WHAT THE TASK REQUIRES → In the records below, find the line that contains "Eduardo Frei Ruiz-Tagle (310, 587)" and the line that contains "[Interlink] (69, 34)"; write out exactly those two lines and everything between them, without the pictures.

BEGIN EXCERPTED RECORDS

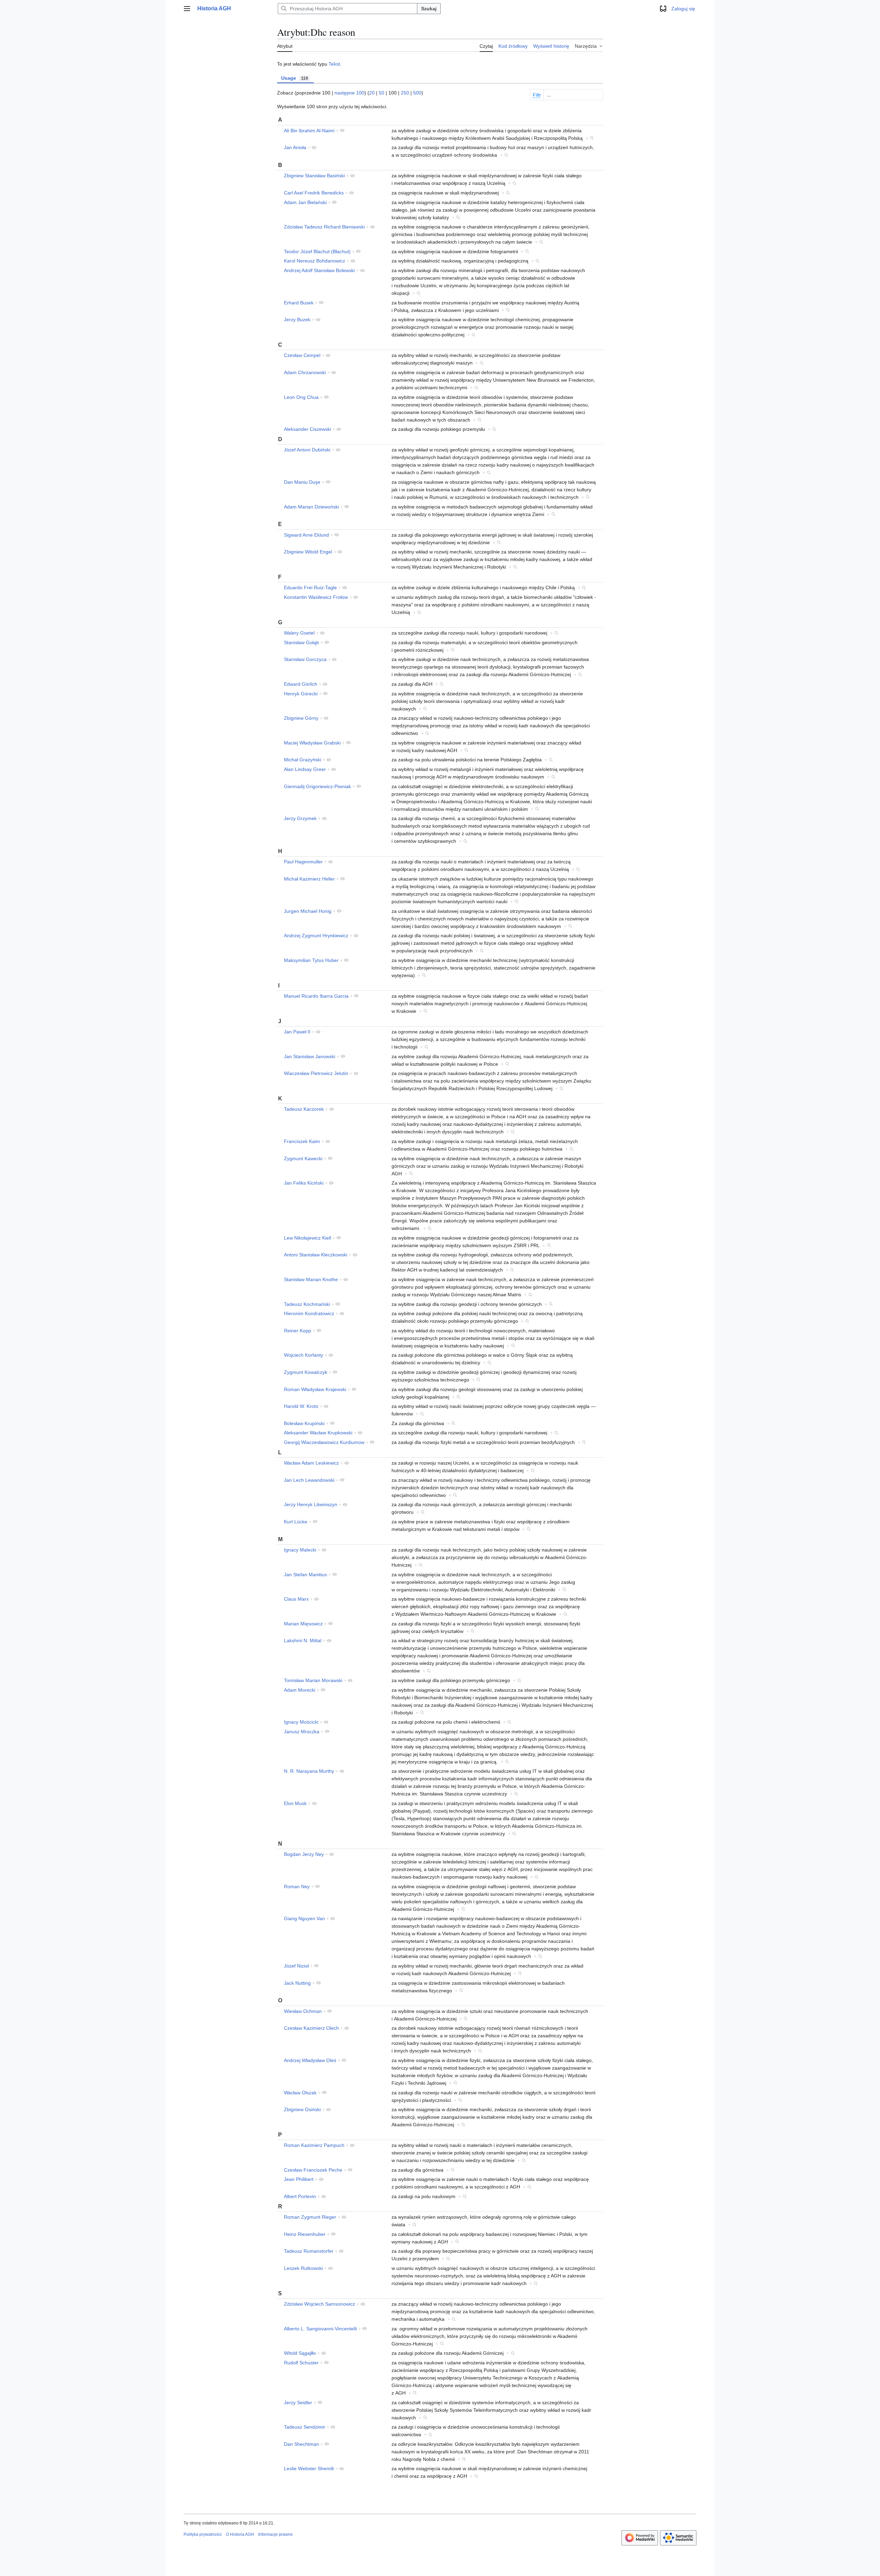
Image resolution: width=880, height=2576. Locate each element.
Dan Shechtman (301, 2444)
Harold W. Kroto (301, 1406)
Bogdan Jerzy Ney (304, 1854)
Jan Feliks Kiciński (303, 1183)
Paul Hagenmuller (303, 861)
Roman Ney (297, 1886)
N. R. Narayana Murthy (309, 1771)
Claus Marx (296, 1599)
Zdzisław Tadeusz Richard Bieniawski (324, 226)
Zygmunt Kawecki (303, 1158)
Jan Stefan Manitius (305, 1574)
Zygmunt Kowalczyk (305, 1372)
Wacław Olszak (300, 2092)
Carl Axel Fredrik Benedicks (314, 192)
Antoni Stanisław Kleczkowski (315, 1254)
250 (405, 93)
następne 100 (349, 93)
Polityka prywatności (203, 2534)
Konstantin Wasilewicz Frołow (316, 597)
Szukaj (429, 8)
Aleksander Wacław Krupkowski (318, 1432)
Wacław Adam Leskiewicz (311, 1463)
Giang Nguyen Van (304, 1918)
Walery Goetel (299, 633)
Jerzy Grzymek (300, 818)
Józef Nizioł (296, 1966)
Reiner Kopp (297, 1330)
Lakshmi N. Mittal (302, 1640)
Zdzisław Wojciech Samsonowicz (319, 2304)
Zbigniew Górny (301, 718)
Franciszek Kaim (302, 1141)
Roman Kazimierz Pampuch (314, 2145)
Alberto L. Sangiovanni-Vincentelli (320, 2328)
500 (417, 93)
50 (381, 93)
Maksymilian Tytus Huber (311, 960)
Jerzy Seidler (298, 2402)
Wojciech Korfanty (303, 1355)
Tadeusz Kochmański (307, 1304)
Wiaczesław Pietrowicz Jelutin (316, 1073)
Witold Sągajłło (300, 2353)
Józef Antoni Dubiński (307, 449)
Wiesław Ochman (303, 2011)
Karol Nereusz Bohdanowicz (314, 261)
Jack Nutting (297, 1983)
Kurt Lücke (295, 1521)
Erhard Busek (299, 302)
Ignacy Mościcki (301, 1722)
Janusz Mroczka (301, 1731)
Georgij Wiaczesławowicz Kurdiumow (324, 1442)
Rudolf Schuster (301, 2362)
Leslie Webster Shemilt (309, 2468)
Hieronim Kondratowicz (309, 1313)
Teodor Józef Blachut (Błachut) (317, 251)
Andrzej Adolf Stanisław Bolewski (319, 270)
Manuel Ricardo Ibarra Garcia (316, 996)
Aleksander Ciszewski (307, 429)
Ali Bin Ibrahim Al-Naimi (309, 130)
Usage (294, 78)
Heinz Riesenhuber (305, 2234)
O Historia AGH (240, 2534)
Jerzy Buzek (297, 319)
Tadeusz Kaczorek (304, 1109)
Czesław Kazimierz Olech (311, 2028)
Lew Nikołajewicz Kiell (307, 1238)
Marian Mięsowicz (303, 1623)
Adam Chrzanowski (305, 372)
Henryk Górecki (301, 693)
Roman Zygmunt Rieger (310, 2217)
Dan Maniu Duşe (302, 482)
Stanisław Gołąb (301, 642)
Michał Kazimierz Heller (309, 879)
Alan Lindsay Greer (305, 769)
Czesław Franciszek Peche (313, 2170)
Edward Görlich (300, 684)
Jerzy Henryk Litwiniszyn (310, 1504)
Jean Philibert (299, 2179)
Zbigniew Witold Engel (308, 552)
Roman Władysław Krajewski (315, 1389)
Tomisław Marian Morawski (313, 1680)
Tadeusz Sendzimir (304, 2427)
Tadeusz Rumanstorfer (308, 2251)
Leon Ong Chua (301, 397)
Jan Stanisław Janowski (309, 1056)
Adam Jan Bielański (305, 202)
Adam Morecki (299, 1690)
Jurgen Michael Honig (307, 911)
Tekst (334, 64)
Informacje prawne (275, 2534)
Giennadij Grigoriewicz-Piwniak (317, 786)
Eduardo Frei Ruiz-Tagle (310, 587)
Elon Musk (295, 1803)
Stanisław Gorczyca (305, 659)
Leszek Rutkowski (303, 2268)
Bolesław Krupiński (304, 1423)
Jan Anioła (295, 147)
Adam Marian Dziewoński (311, 506)
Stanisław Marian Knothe (311, 1279)
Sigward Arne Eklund (306, 535)
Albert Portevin (300, 2196)
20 (372, 93)
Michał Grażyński (302, 759)
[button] (187, 8)
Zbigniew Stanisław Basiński (314, 175)
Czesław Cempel (302, 355)
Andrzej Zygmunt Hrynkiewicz (316, 935)
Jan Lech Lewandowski (309, 1480)
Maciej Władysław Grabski (312, 743)
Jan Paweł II (297, 1031)
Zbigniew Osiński (302, 2109)
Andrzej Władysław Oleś (310, 2060)
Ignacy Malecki (300, 1550)
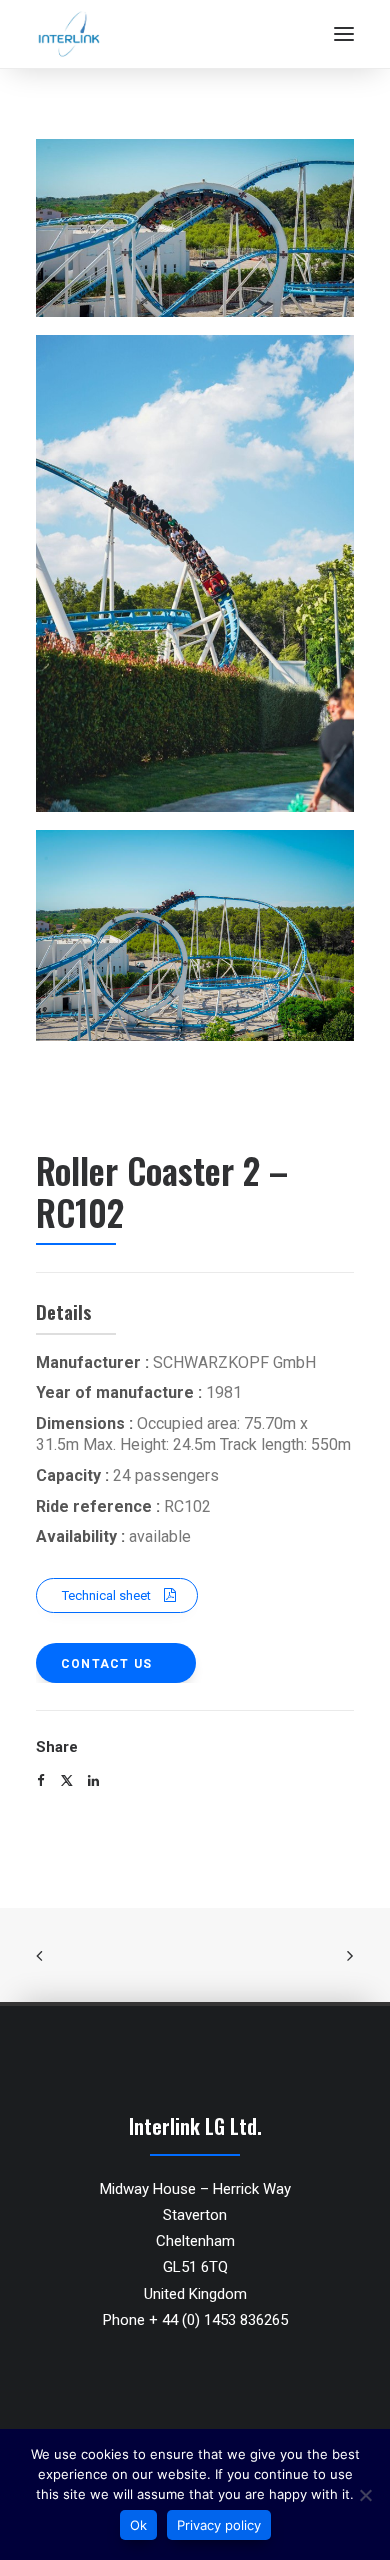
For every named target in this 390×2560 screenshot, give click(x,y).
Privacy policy (219, 2525)
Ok (138, 2525)
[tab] (195, 1653)
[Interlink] (69, 34)
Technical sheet (106, 1595)
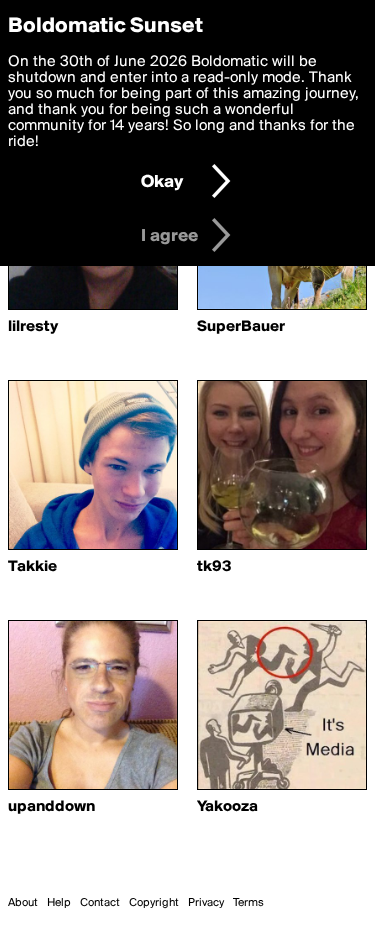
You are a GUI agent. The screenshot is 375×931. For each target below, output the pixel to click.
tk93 (214, 567)
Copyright (154, 903)
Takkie (32, 567)
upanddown (51, 807)
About (23, 903)
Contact (100, 903)
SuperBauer (241, 327)
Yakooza (227, 807)
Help (59, 903)
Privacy (206, 903)
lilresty (33, 327)
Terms (248, 903)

END EXCERPTED RECORDS

REPLY TO THE EXERCISE →
Eduardo Frei Ruiz-Tagle (310, 587)
Elon Musk (295, 1803)
Stanisław Gorczyca (305, 659)
Leszek Rutkowski (303, 2268)
Bolesław Krupiński (304, 1423)
Jan Anioła (295, 147)
Adam Marian Dziewoński (311, 506)
Stanisław Marian Knothe (311, 1279)
Sigward Arne Eklund (306, 535)
Albert Portevin (300, 2196)
20 (372, 93)
Michał Grażyński (302, 759)
[button] (187, 8)
Zbigniew Stanisław Basiński (314, 175)
Czesław Cempel (302, 355)
Andrzej Zygmunt Hrynkiewicz (316, 935)
Jan Lech Lewandowski (309, 1480)
Maciej Władysław Grabski (312, 743)
Jan Paweł II (297, 1031)
Zbigniew Osiński (302, 2109)
Andrzej Władysław Oleś (310, 2060)
Ignacy Malecki (300, 1550)
For every named target in this 390×2560 screenshot, give click(x,y).
Privacy policy (219, 2525)
Ok (138, 2525)
[tab] (195, 1653)
[Interlink] (69, 34)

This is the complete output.